Four Common Myths about VPNs
by VPNHaus | 12/07/2017 | Cybersecurity Strategy, Encryption, Endpoint Management, IT policy, VPN
A Virtual Private Network (VPN) is a useful tool that encrypts data before it passes across the public Internet and then decrypts it when it reaches its destination. Rather like shutters on the windows of a house, it shields what goes on inside even though the outside can be seen by everyone in the street.
The process, often referred to as tunneling, is particularly useful for businesses whose workers have to use the Internet in public places like coffee shops or airports. It is also helpful for those who want to keep confidential customer information or intellectual property away from the prying eyes of hackers and spies.
In 2017, the U.S. Trump administration overturned regulations preventing ISPs from making money from users’ browser data.
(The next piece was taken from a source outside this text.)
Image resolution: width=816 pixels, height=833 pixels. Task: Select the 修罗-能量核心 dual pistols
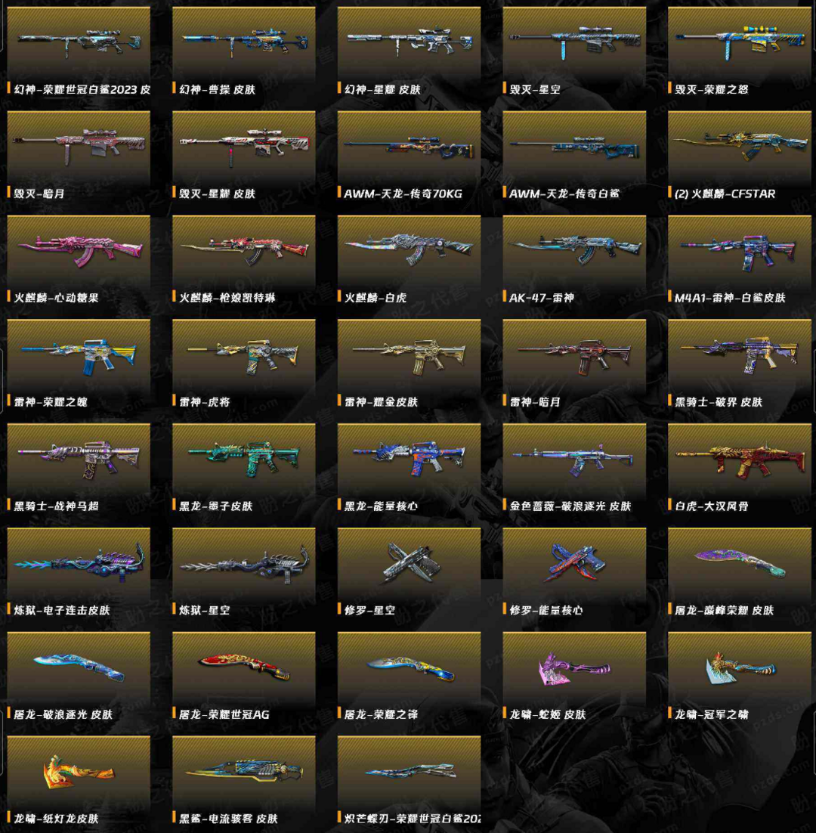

At the same time in the UK, the Investigatory Powers Act served to increased government surveillance of Internet activity in response to a heightened threat of terrorism. Both led to a surge in interest in VPNs.
A VPN is an established technology that has traditionally been seen as the province of technical specialists. Perhaps because of this, and in spite of VPN services becoming easier to deploy, a number of enduring myths persist.
Here are four of the most common myths:
1. All VPNs are the same
No. In an era when all online activity is tracked and logged, the ability to shield one’s data from unwarranted attention is very appealing. The VPN market, however, is no less competitive than any other. A wide variety of services exist from basic consumer-level apps to complex, enterprise-class environments.
Technical capabilities can also vary widely according to a supplier’s business model, network infrastructure and how much they charge. For example, some offer strong data encryption (SSL or IPsec), others weak (OpenVPN or PPTP); some keep minimal data logs while others keep detailed logs which they may sell to third parties; and some use their own server network while others rent their infrastructure or host their service in the cloud.
2. VPNs provide anonymity
No. It is not possible for VPNs, Tor, Bitcoin, proxies or any other form of encrypted messaging to ever guarantee 100 percent anonymity.
In the case of a VPN, data passes through an encrypted tunnel to a server with a common IP address shared by hundreds of other customers of the provider. It is then sent across the open public Internet.
The shared IP address only provides safety in numbers. But as Edward Snowden said a few years ago in relation to mass surveillance, any agency that is prepared to dedicate enough time and resources will eventually uncover one’s identity.
Privacy and anonymity are often confused. A VPN will keep your data private but it will not make you anonymous. What a VPN does do, however, is secure data from casual surveillance and help protect privacy.
3. VPNs affect performance
Not necessarily. A VPN’s effect on performance depends on two things. First, the Internet connection speed. It is not possible for a VPN’s speed to be greater than the speed you get from your Internet service provider.
Second, in what city/country does your VPN reside? It’s important to be able to select from the widest possible range of optimized servers in a variety of locations to help give you the best possible connection speeds. Free VPN service providers often have very few locations to choose from and so are more susceptible to slower speeds than providers with servers in wide variety of worldwide locations.
4. VPN logging is a bad sign
Not necessarily. Some free/low-cost VPN providers have earned a dubious reputation for collecting customer log data and selling it on to third parties.
This has given rise to a fair number of providers advertising a so-called “no log” service. IT admins responsible for a large enterprise infrastructure will know the importance of log data and that having zero log data in your own network is neither feasible nor desirable.
If a VPN service uses hosted or cloud-based servers, this becomes even harder to enforce. In fact, a small amount of data logging can help improve the service. For example, log data can help optimize network connections, improve reliability or troubleshoot specific customer issues.
According to Edward Snowden, companies “should only collect the data and hold it for as long as necessary for the operation of the business.” In the case of VPN providers, they should retain the minimum amount of data needed to operate the business and delete it as soon as it’s not needed.
A business-grade VPN is one of the most reliable ways to ensure confidential company data travels in complete privacy across the public Internet. With a secure VPN connection, mobile workers can connect remotely to company resources in the cloud or in data centers anywhere in the world regardless whether their Wi-Fi access point is inherently insecure.
This type of VPN keeps customer confidential, financial and other sensitive company information private, encrypting the data while replacing the original IP address with a commonly shared one, masking it from the casual surveillance of outsiders.
It also allows IT admins to manage the complex VPN needs of many workers remotely from a single, central control point.
In summary, professional VPN software provides businesses with complete confidentiality for data, enhances employee productivity and protects their privacy while simplifying the management of complex VPN environments.
Among the many VPN offerings on the market, a business-class VPN is the only one capable of standing up to scrutiny in terms of trust, performance, ease-of-use, transparency and reliability.